図1の処理装置による処理方法は、被処理液路4から有機性の排液または汚泥を嫌気処理槽1に導入し、返送汚泥路5を通して返送される返送汚泥および嫌気処理槽1内の生物汚泥と混合し、攪拌器6により緩やかに攪拌しながら嫌気処理を行う。これにより、被処理液中の有機物は酸生成菌およびメタン発酵菌により分解される。生成するメタンガスを含む消化ガスは排ガス路7から排出する。
【0018】
嫌気処理槽1内の混合液の一部は連絡路11から取出し、ポンプ12で加圧して膜分離装置2に導いて、分離膜13により膜分離する。これにより透過液14と濃縮液15とに分離する。透過液14は処理液として処理液路16から系外に排出する。濃縮液15の一部は濃縮液取出路17から取出して加熱処理槽3に導入し、残部の一部または全部は返送汚泥路5から嫌気処理槽1に返送する。余剰汚泥が生じる場合は余剰汚泥排出路18から系外へ排出する。
【0019】
加熱処理槽3では、濃縮液15を加熱器21により加熱し、攪拌器22により緩やかに攪拌しながら加熱処理する。これにより汚泥が改質される。加熱処理汚泥は加熱処理汚泥路23から嫌気処理槽1に戻し、嫌気処理する。これにより、加熱処理により改質された固形分が消化され、処理系から生じる余剰汚泥が減容化する。
【0020】
図2の装置による処理方法は、嫌気処理槽1内の混合液の一部を引抜汚泥として汚泥引抜路24から引抜き、この引抜汚泥を加熱処理槽3に導入して加熱処理を行う。
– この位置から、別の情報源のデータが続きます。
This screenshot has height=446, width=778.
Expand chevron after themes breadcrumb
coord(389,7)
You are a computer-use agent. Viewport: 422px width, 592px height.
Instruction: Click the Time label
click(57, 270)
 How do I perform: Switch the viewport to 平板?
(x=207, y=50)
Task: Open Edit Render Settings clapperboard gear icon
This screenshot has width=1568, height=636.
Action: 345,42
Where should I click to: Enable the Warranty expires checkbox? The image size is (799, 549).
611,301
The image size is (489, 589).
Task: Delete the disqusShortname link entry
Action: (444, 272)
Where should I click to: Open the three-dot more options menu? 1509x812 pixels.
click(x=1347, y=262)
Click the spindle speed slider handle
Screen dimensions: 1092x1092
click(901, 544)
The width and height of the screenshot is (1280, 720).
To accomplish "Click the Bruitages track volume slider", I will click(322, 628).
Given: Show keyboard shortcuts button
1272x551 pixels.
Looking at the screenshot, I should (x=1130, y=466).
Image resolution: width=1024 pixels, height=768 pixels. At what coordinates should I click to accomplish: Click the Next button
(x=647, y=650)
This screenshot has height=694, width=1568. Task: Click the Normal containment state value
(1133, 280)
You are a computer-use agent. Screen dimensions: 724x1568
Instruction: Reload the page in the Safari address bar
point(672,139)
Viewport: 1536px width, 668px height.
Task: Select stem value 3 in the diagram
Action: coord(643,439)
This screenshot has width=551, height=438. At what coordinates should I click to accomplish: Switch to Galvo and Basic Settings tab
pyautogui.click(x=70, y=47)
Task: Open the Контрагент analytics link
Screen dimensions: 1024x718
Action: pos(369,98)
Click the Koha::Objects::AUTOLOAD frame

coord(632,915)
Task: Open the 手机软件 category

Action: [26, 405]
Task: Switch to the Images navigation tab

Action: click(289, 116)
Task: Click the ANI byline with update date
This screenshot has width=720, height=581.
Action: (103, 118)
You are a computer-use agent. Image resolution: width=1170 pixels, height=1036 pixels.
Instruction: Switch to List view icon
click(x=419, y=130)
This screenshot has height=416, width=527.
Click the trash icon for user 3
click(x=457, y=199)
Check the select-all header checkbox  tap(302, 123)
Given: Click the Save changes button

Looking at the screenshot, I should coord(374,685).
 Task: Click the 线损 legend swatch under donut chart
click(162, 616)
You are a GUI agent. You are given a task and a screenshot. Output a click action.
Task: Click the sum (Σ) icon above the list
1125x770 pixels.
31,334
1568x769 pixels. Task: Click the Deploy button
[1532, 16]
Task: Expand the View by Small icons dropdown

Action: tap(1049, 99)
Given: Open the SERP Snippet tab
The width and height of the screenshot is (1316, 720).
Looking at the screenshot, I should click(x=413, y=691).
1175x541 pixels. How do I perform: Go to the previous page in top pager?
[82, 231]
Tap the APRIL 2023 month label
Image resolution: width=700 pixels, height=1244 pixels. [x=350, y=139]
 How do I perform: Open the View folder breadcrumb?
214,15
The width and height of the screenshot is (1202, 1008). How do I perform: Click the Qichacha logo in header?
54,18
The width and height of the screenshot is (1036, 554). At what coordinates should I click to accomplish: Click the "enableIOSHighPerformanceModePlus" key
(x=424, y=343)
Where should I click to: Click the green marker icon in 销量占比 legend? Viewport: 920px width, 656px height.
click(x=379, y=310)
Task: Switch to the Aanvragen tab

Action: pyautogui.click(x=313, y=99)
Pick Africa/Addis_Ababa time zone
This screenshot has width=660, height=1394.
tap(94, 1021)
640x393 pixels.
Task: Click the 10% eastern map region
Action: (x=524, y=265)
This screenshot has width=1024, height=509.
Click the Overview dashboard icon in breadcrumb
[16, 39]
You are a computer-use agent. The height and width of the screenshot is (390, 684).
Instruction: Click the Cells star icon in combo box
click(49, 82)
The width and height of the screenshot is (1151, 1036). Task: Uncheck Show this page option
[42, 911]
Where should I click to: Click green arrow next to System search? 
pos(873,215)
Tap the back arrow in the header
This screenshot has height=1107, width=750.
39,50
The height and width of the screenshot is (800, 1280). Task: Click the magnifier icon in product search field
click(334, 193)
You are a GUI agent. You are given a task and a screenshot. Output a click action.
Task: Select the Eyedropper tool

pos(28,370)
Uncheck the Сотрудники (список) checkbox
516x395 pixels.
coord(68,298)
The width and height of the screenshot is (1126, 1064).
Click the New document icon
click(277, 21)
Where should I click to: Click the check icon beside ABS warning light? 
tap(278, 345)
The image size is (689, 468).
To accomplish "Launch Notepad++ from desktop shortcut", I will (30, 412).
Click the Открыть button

他の操作は図1の場合と同様である。
【0021】
図1および図2では、濃縮装置として膜分離装置2を使用しているが、沈殿装置、遠心分離装置などの他の濃縮装置を採用することもできる。また図1では、返送汚泥路5からの汚泥の返送を省略することもできる。
【0022】
【実施例】
比較例1
6 literの嫌気処理槽を37℃に加温し、下水嫌気消化汚泥を20,000mg/lに濃縮して3 liter添加した。次に下水の余剰汚泥および初沈汚泥の余剰汚泥:初沈汚泥=1:1の混合汚泥を100ml毎日添加し、嫌気処理した。このMLSS濃度は12,000〜17,000mg/lであった。なお、土曜日分については金曜日、日曜日分については月曜日に添加した。また流入水量に相当する嫌気処理液を排出したが、濃縮装置からの汚泥の返送は行わなかった。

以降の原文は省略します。